- **Direction A**:
Reproduce the portion of the passage on hardware security properties between "In this talk, I" and "of a processor.", inclusive.
- **Direction B**:
According to the passage on hardware security properties, what tool is modified to automatically generate the initial set of processor invariants?

- **Selected text**:
·····

Hardware companies conduct extensive testing and verification throughout the design phase, yet errata in the design persist to the final shipped product. Just as is the case with software, bugs in the hardware can create vulnerabilities that are exploitable by malicious software. The dynamic verification, post deployment, of security properties of a processor has been shown to be an effective way to prevent exploits of vulnerabilities that may exist within the processor [2]. However, the question of how to identify the security properties to verify remains an open one, with existing work relying on a manual process and human expertise to come up with a small set of security-critical properties [1, 2].

In this talk, I will discuss our research toward answering the question: what are the hardware properties that are critical to security? I will present a new methodology for semi- automatically identifying which security-critical properties to assert for the dynamic verifica- tion of a processor.

To start, we automatically generate a set of processor invariants using a modified version of Daikon, an invariant detection tool. This initial set of invariants will contain both invariants that matter to security and invariants that are mostly for functional correctness. We then bring a human in the loop to help with finding the security critical invariants (SCI). But rather than asking the human to go through these invariants one by one, an arduous task unlikely to produce optimal results given the 80,000+ invariants in the set and the architecture-specific details that characterize the invariants, we instead rely on the human to classify high-level processor errata as either security critical or purely functional. We observe that security-critical errata are vulnerabilities precisely because they violate some underlying security property, and we can use the errata to identify security-critical invariants: those that get violated when a security- critical erratum is triggered. This process produces a set of invariants that will defend against previously seen classes of security bugs. We then use machine learning techniques to identify additional invariants as security critical. The added invariants have the potential to defend against new classes of security bugs.

·····

- **Data lines**:

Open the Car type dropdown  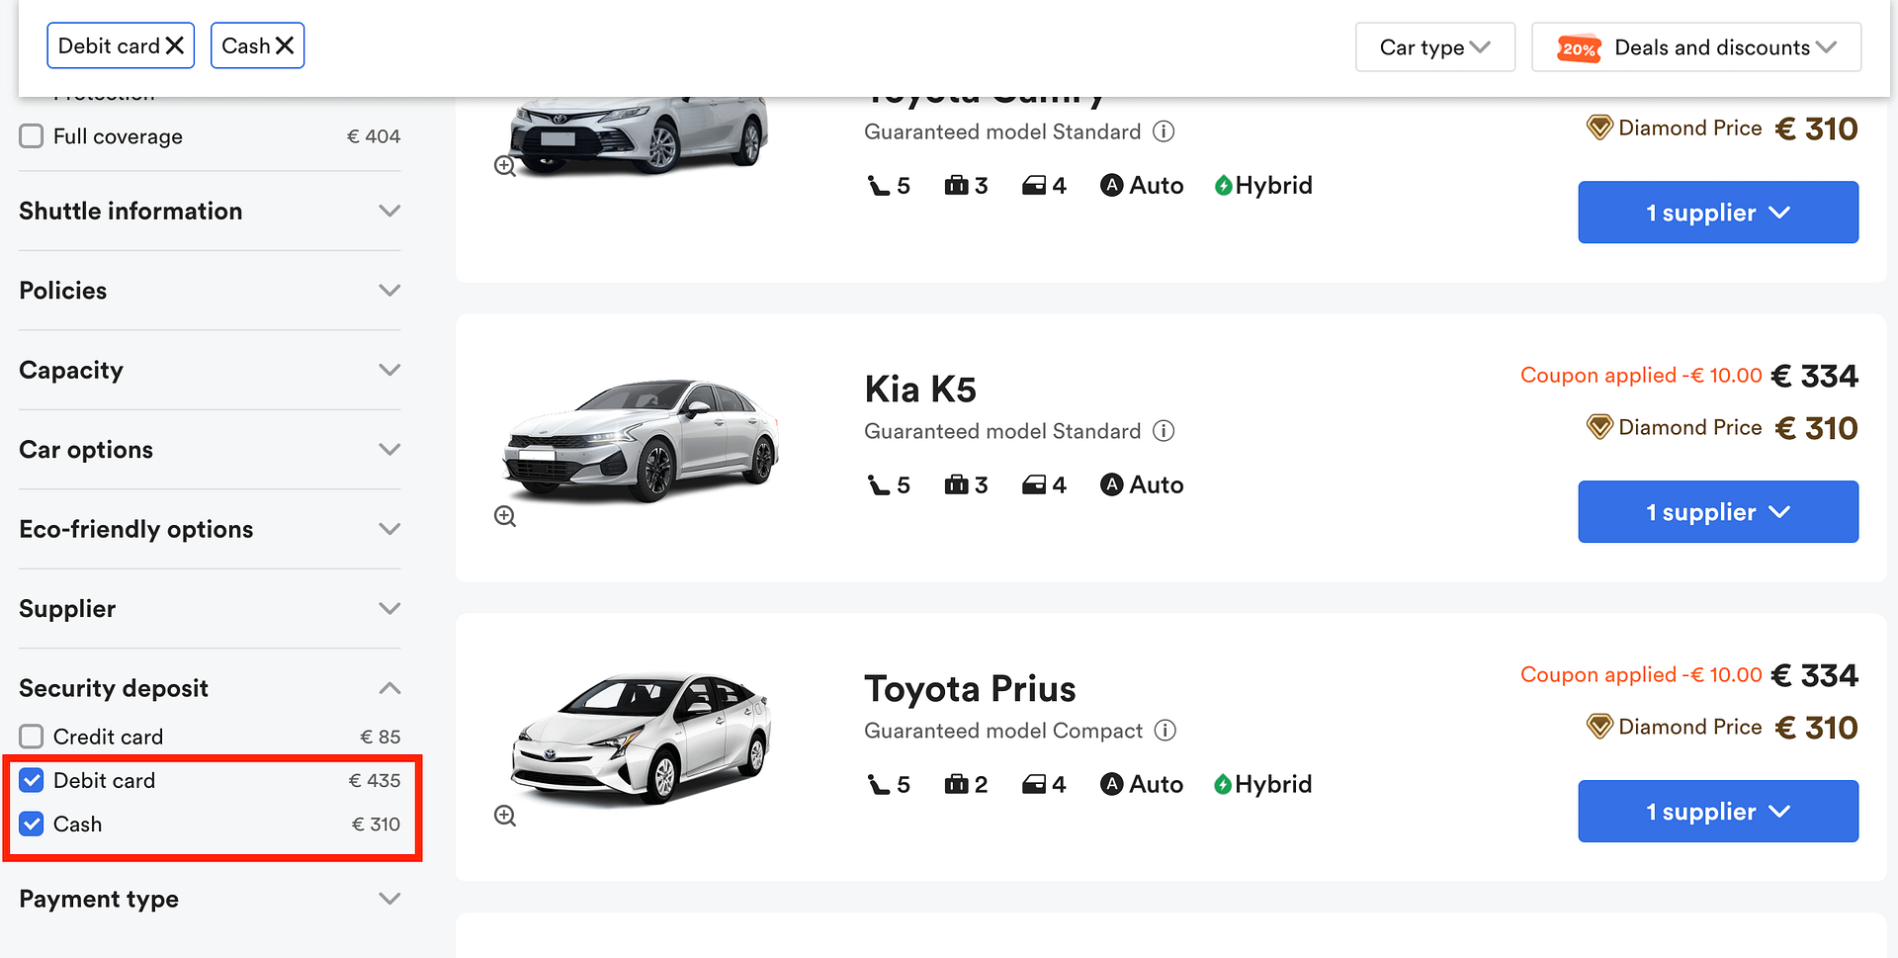click(x=1434, y=47)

·····

- **Written solution A**:
In this talk, I will discuss our research toward answering the question: what are the hardware properties that are critical to security? I will present a new methodology for semi- automatically identifying which security-critical properties to assert for the dynamic verifica- tion of a processor.

- **Written solution B**:
Daikon, an invariant detection tool.